In this sense, Iloilo City is not underperforming in an absolute sense. It remains a growing urban economy. But relative to comparable cities, it is now operating under a different set of conditions—where growth is increasingly shaped not just by underlying economic fundamentals, but by the consequences of recent policy choices.
The Policy Question
The implication is not that the fiscal correction should be reversed. But the question is whether the current policy stance—defined by maintaining the RPT adjustment as implemented, with limited mitigating or countervailing measures—is proportionate to the speed and direction of the slowdown. Momentum is already turning decisively downward, and this is now being reinforced by an external shock in the form of higher fuel and transport costs linked to the Middle East conflict. In that context, a purely incremental or cautious policy stance risks being overtaken by events.

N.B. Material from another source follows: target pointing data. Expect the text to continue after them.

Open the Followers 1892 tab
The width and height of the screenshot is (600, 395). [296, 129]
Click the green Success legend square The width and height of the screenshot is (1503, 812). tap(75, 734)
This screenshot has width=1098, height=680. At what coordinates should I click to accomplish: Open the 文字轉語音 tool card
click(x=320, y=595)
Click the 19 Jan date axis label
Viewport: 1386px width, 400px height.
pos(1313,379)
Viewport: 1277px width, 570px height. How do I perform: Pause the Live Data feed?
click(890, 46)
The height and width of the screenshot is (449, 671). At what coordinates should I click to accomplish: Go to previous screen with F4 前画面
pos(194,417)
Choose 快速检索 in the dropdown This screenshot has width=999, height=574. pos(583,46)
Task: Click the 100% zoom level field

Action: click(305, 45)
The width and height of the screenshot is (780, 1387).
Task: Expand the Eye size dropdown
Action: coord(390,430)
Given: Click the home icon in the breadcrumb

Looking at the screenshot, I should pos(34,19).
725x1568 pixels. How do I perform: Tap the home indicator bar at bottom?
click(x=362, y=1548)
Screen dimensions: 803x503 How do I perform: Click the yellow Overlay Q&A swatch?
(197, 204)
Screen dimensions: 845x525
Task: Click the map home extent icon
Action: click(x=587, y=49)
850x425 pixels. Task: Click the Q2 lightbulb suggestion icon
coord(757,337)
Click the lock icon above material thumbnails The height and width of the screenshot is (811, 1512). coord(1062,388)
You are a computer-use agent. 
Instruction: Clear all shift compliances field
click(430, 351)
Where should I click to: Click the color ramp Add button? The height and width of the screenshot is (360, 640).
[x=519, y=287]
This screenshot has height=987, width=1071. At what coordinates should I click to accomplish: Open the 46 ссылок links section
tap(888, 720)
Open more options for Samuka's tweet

When cost pressures are compounding and growth is already decelerating, the adjustment does not unfold linearly—it accelerates. The risk is not merely a period of low growth, but a sharper loss of economic momentum marked by stalled expansion, rising business stress, and increasing vulnerability to contraction. The policy question is no longer whether to act, but whether the scale and timing of intervention are sufficient to stabilize expectations and arrest the slide before it becomes materially harder to reverse.